New York International Children's Film Festival
Last Saturday, Eileene and I attended the New York International Children’s Film Festival, an annual event that has to stretch over three weekends because there’s too much material to squeeze into one. We won’t be able to attend the whole thing (nor would I particularly want to), so we limited ourselves to two collections of short films, mostly animated, and a full-length Japanese animated feature titled Five Centimeters Per Second. Of the three, the morning collection of shorts was far and away the best.
This was somewhat surprising, given that each event comes with a recommendation for audience age, and our favorite had the lowest recommended age bracket of the three: ages 5 to 10. One might expect to find more sophisticated content in films for older kids, and with it material more likely to please adults, as well. But this was not at all the case. Why?
I don’t know. But that’s not going to stop me from offering two observations that bear on the answer.

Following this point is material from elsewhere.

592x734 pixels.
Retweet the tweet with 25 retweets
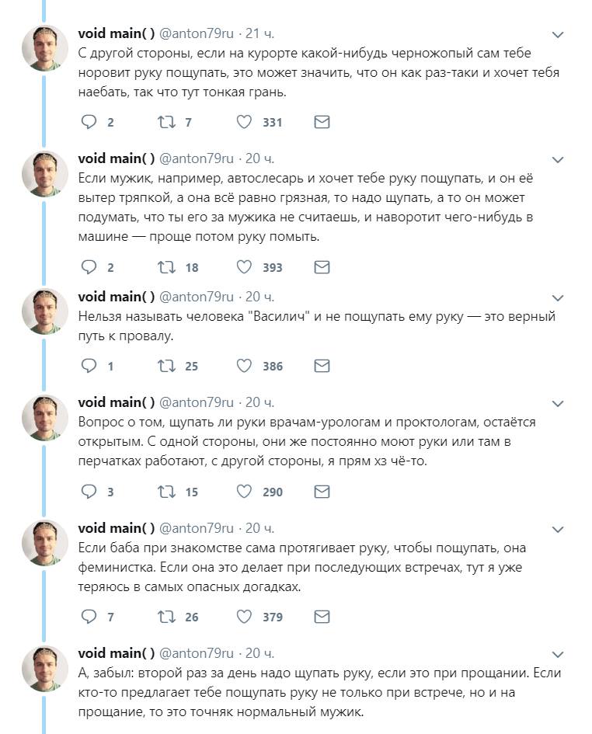click(166, 366)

First, the short films selected for the 8-14 bracket weren’t merely material that 8-14-year-olds could understand; it was material specifically aimed at pre-teens, with several shorts revolving around kids subverting authority (and not always in a healthy way, either). Teachers in particular were treated as villains and/or targets of ridicule. The shorts in this group were more likely to include morals, and when they did, presented them with a subtlety designed for early adolescents, and thus too preachy adult sensibilities. In contrast, the films selected for the 5-10 bracket were far more playful, and far more eager to do something that looked really cool, instead of getting The Message across. It was as though the films for 8-14-year-olds were, like their audience, so worried about looking uncool that they stuck with safer, but far less entertaining, moralizing cliché.

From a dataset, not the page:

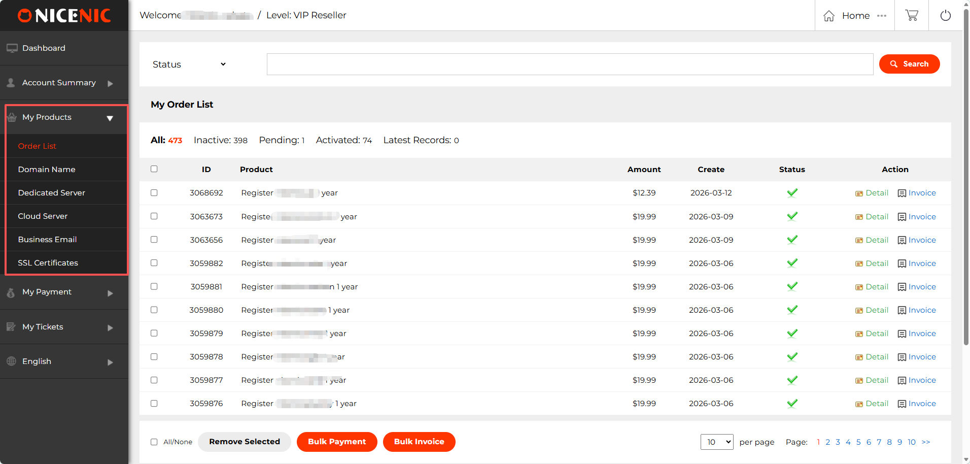
Task: Click the orange Search button
Action: click(x=909, y=64)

Second, many of the shorts for older kids fell into the trap of believing that films about teens and pre-teens are necessarily films for teens and pre-teens, and vice versa. This attitude is pervasive in our culture, and I’ve complained about its effect on books. Whoever selected Five Centimeters Per Second makes the same mistake; the movie revolves around a couple of high school students, who remain in love for years after circumstances separate them to remote homes in Japan. Although teens can certainly understand the theme of coming to terms with romantic loss on some level, the story is obviously presented from an adult’s perspective, someone who has experienced his own loss and seen the stages of grief we experience, and can examine them from a sufficiently mature distance to add perspectives the protagonists themselves could not possibly see. It’s a film about teens, but not for teens; it’s for adults who have gotten past a broken heart and can now look back on teen romance with sadder but wiser eyes. By contrast, the shorts selected for younger kids make no particular effort to portray kids: two are about small children, and two are about older ones, but the rest are about abstracted clay balls, an astronaut, a goat, microbes, Disney’s Goofy, video game icons, and a bee. Instead of trying to spin the story to a target audience, they just try to tell a story and see where it goes.
By stepping away from the audience and trying to do something cool, they end up doing something cool, and where inserting a moral would be easy, they turn aside to moral ambiguity, a situation that defuses the moral’s relevance, or simply end on a note of “Oh my god. What happens now?” These endings were far more satisfying to jaded adults. In both ways, self-conscious marketing produced an inferior product, while making art for everyone ended up producing an inferior product for everyone, including children.
I don’t know whether the shorts we saw will be available elsewhere any time soon. But you might want to look for some of our favorites online or, if you’re lucky, in an extraordinarily good video outlet:
Crank Balls:Three grouchy clay balls are infected with happiness, albeit a form of happiness which is somewhat disturbing in its own right.
X: An astronaut gets snatched up by an alien…something, and is dismayed to find it belching out copies of him and his ship, all of whom insist they are the original.
Zhiharka: A little girl, ignoring the warnings of her guardian cat and bird, plays with a fox intent on eating her. Note how Zhiharka is neither the hapless heroine of Grimm’s fairy tales nor the self-empowering heroine of modern rewrites, but simply an ebullient little girl with a short attention span.
Shhh…: A boy in a library learns a trick from his grandfather, irked at noise-makers. With a flick of his thumb, he can make people disappear. Sort of.